© 2013 mike imp_dek

IMPERIUM DEKADENZ – Meadows of Nostalgia (Season of Mist)

by Brian Krasman (Mead Meat Metal)

It’s weird what music makes you think about sometimes. Actually, often times music makes me feel nothing anymore, which is sad, but when I find a band or an album that really clicks with me, the mental images that get created often surprise me.

For example, Germany’s Imperium Dekadenz often make me think of winter time, of huge snow storms blanketing the land, of no escape from the ice and chill coming any time soon, and of me just wanting to sit in the house, under a blanket, with a dark porter in my hand. Seeing as that I love winter and that sounds like the perfect day, the band’s music always gave me comfort and filled me with a sense of wonder over nature. They also have become a go-to band for me every time winter strikes and I need something to get me through the day.

So it came as a surprise when the band’s new record “Meadows of Nostalgia” reached me, and the first things that came to my mind were not frosty winds and squalls. Instead, it felt like a thawing was taking place, that long frozen streams were trickling with life again, that forest floors were thick and spongy having absorbed a season’s worth of snow, and that signs of warmth were indicating gentler breezes were around the bend. Their cascading black metal remains as intact as ever before, mind you, and there’s as thunderous a feel as ever to the band’s work, but what it conjures in the mind and spirit was altogether different for me. And considering we’re on spring’s door, this record could not have come at a better time.

Imperium Dekadenz is, and always has been, a two-man operation with Horaz handling vocals, guitars, and keyboards, and Vespasian taking on drums, guitars, bass, and keys. Live, they are joined by other musicians to bring their rich, deep sound to life, but since their formation in 2004 and over the course of four records now (the last was 2010′s magnificent “Procella Vadens”), this pair has been responsible for everything. If you’re not familiar with the band and are into the woodsier, more atmospheric ends of the black metal world, do track down Imperium Dekadenz and their new record, because it’s another fine addition to their canon and one that hasn’t even peaked with me yet as far as me overindulging in these sounds. The band is emotional, expertly expressive, and wonderfully pulverizing when the need arises, and they remain one of the world’s most inexplicably under-the-radar, underrated bands. Let’s change that.

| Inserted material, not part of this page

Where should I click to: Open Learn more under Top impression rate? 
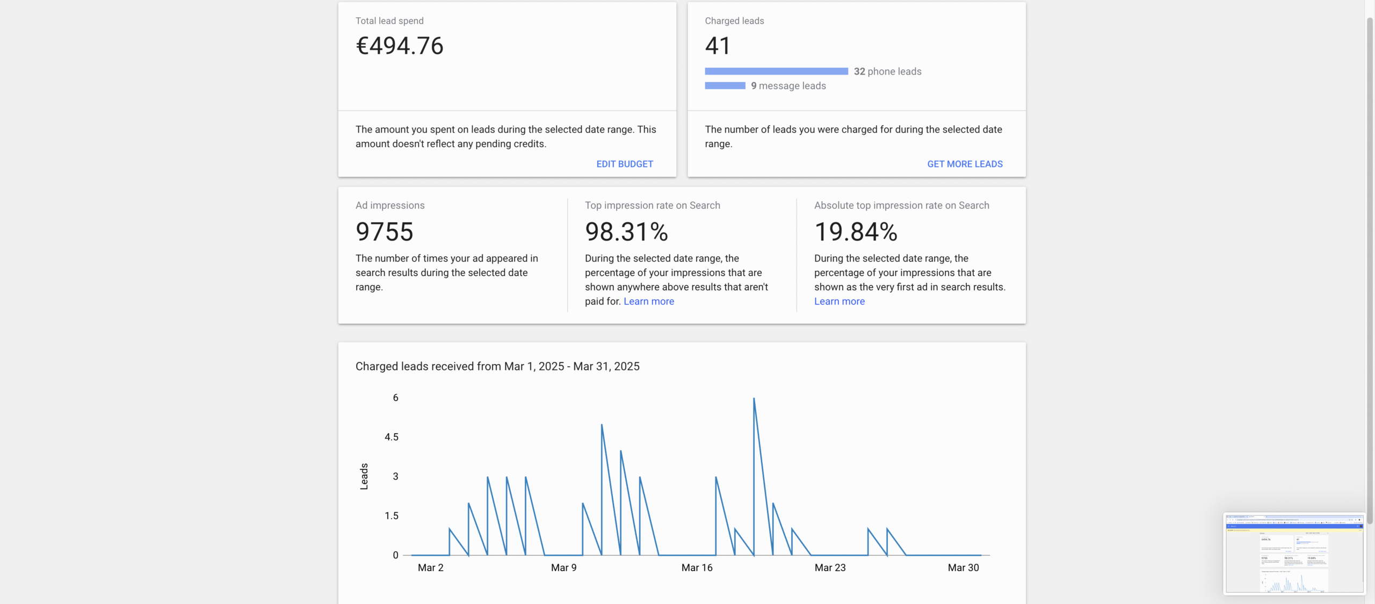coord(648,301)
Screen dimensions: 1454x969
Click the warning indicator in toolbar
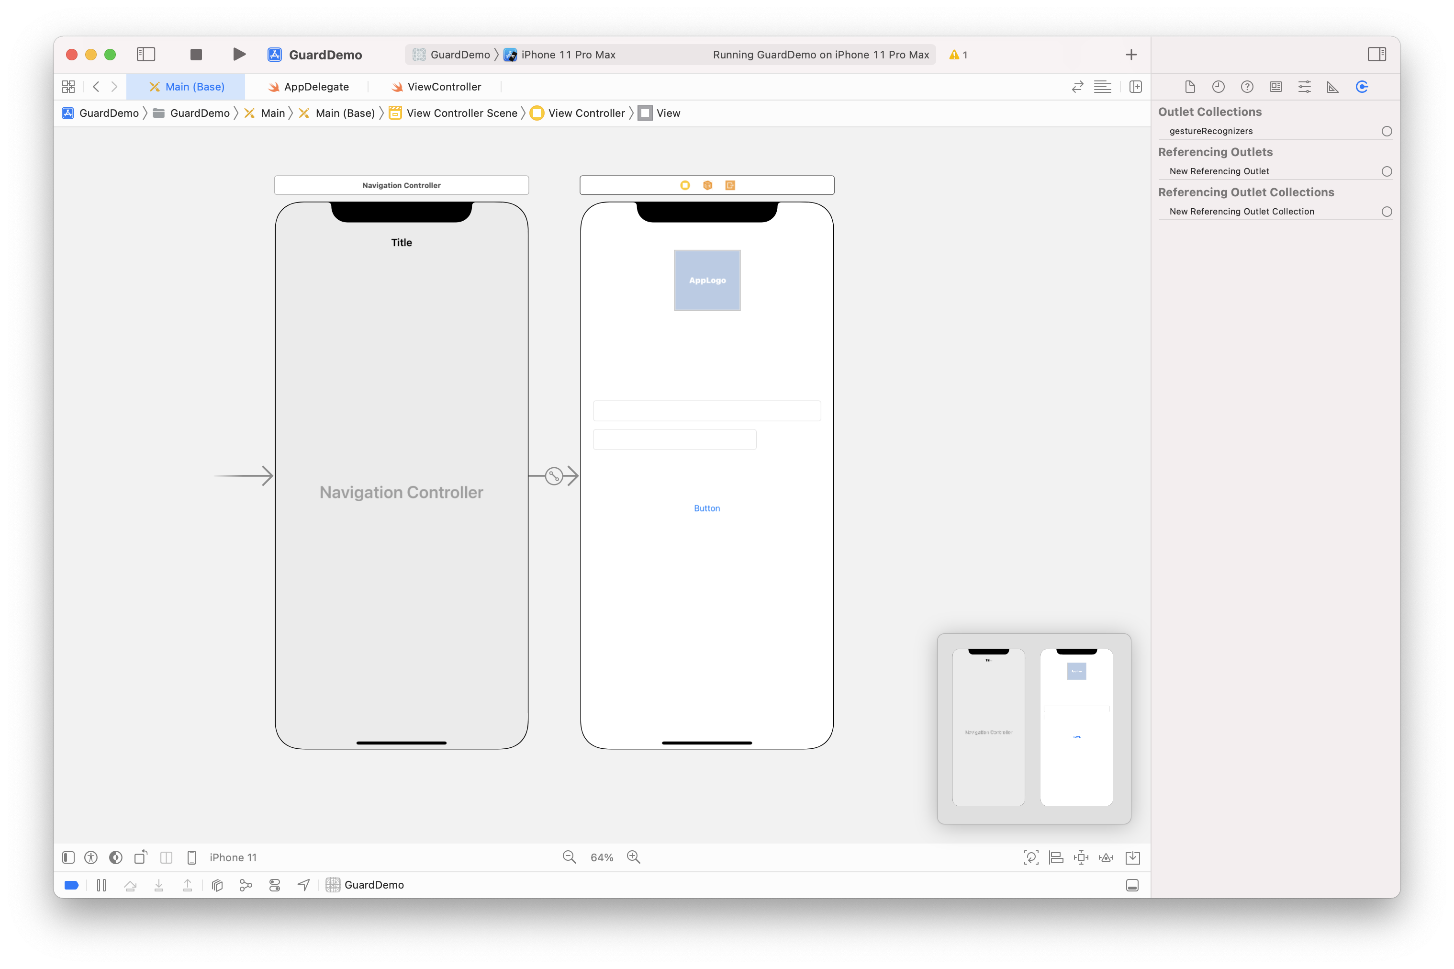point(958,54)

It’s an Imperium Dekadenz record, so we’re starting off with a mood-setting instrumental, the lush and serene “Durch das Tor,” and then it’s right into the head-rushing “Brigobannis,” a song with epic guitar work, adventurous passages, emotional yet tuneful screaming, and a flood of sound that is the trademark of any ID song. “Aue der Nostalgie” follows with harsher vocals and a more aggressive approach overall, and as the piece builds, it’s easy to imagine soaring to mountainous heights and preparing for a land battle to determine the fate of humankind. “Ave Danuvi” begins with an eerie, sinister feel, but that turns into woodsy spiritualism and clean, chant-like vocals that give the song some hazy shades and colors. Then “Memoria” slips in as an acoustic-based interlude.

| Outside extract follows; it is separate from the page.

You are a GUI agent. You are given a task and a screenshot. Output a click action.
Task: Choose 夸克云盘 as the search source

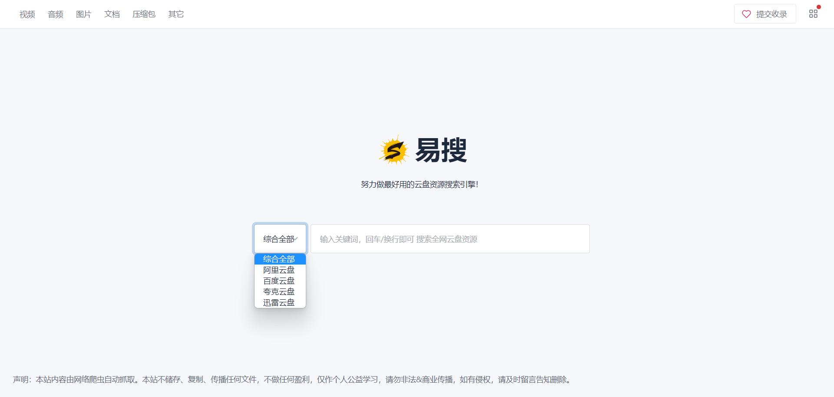click(278, 291)
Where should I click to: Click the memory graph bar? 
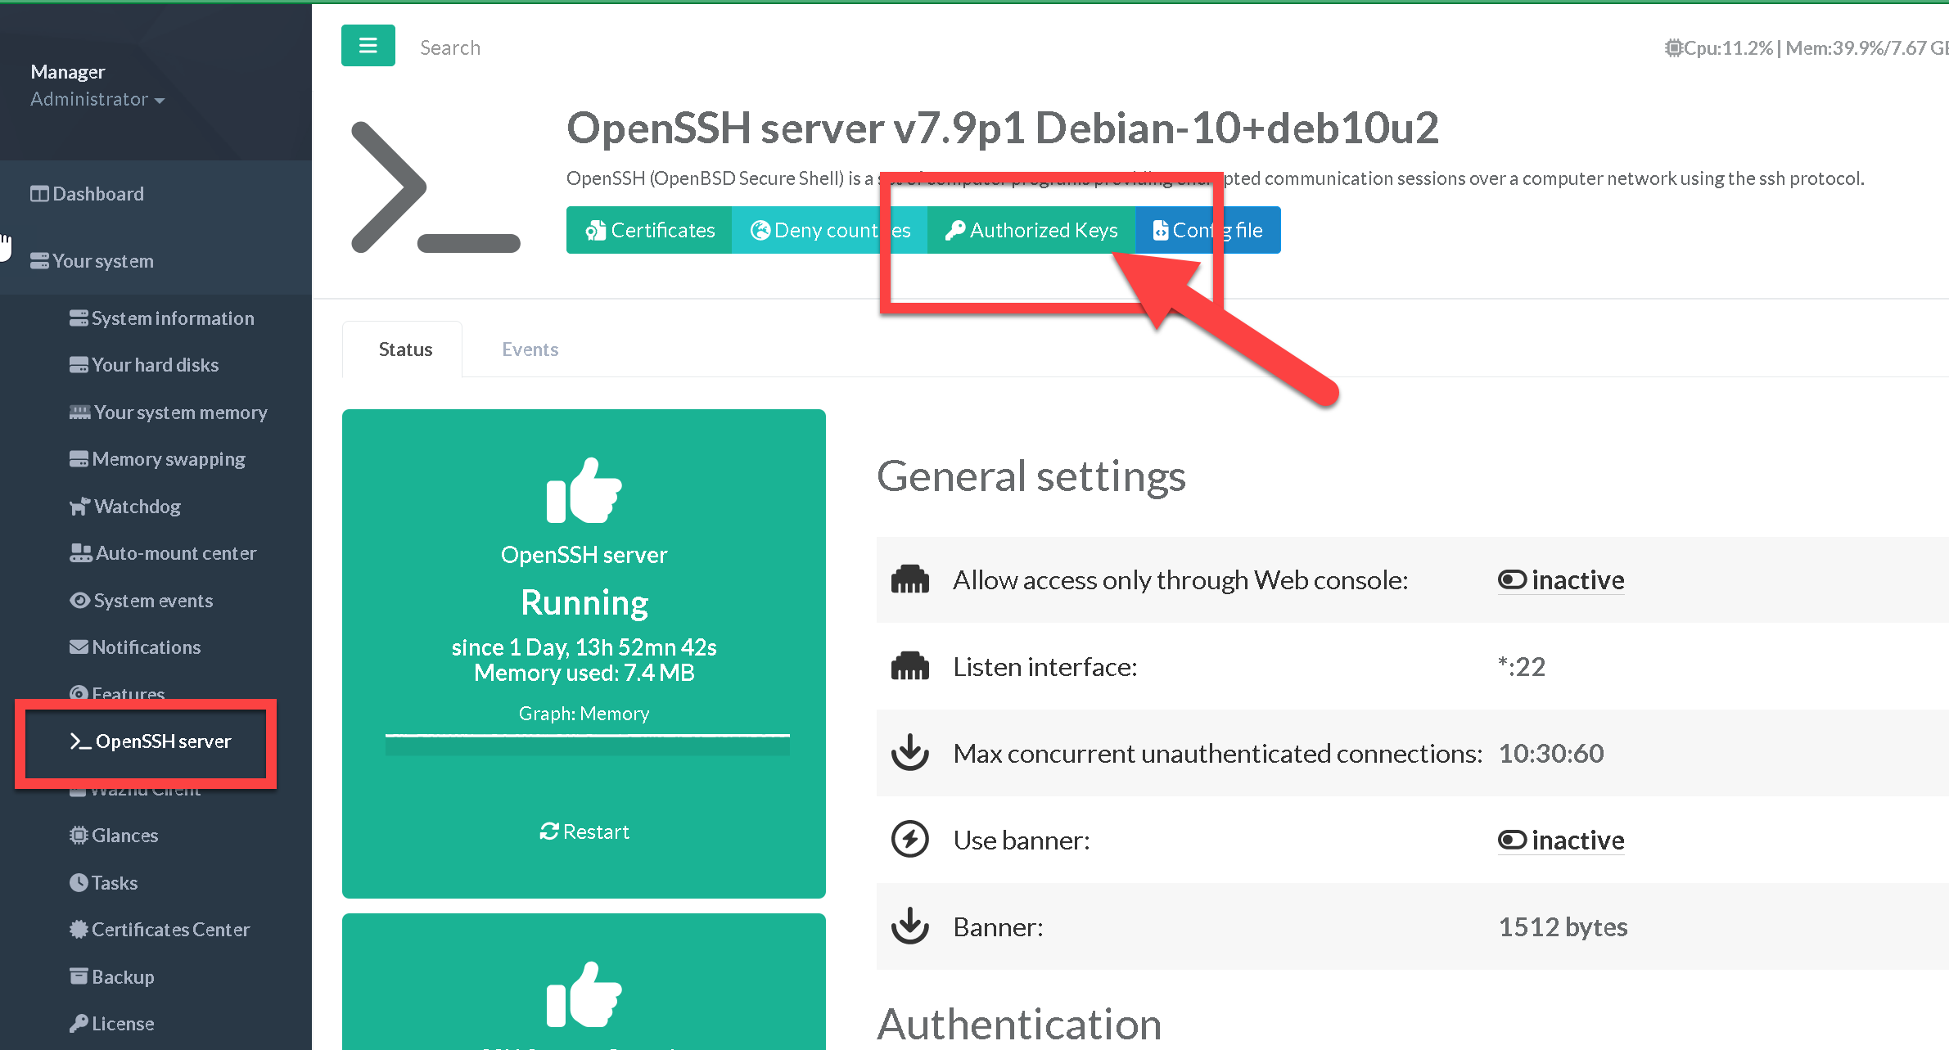click(x=587, y=745)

“Aura Silvae” just explodes out of the gates, with grisly, menacing growls, and violent black metal mixed with atmospheric wonder, giving listeners the best of the harsh and textural. “Der Unweg” is, musically, the most interesting song on here, with a neat melody line snaking underneath the base of the track, some imaginative, dreamscape guitar work over top, and a sense of majesty and solemnity, two things that don’t sound like they should go together but do. “Striga” is doomy and mournful, thorny at times, and filled with dark guitar work and an ambiance that could put a chill up your spine. Closer “Tranen des Bacchus” ups the ante even more from the violence felt earlier in the album, as the vocals are screechier and more direct, the guitar is dark and threatening, and the emotion poured into the music is thick, smoky, and perfect for leading you out into the night, away from these tales.

Imperium Dekadenz really should be more well-known than they are, as they have a streak now of putting out great records that can affect you deep inside. You don’t have to speak their native tongue to comprehend their art, and if you give yourself over to their music, the journey will be one that takes you through the forests and into the stars, watching the seasons go from deep freeze to new life.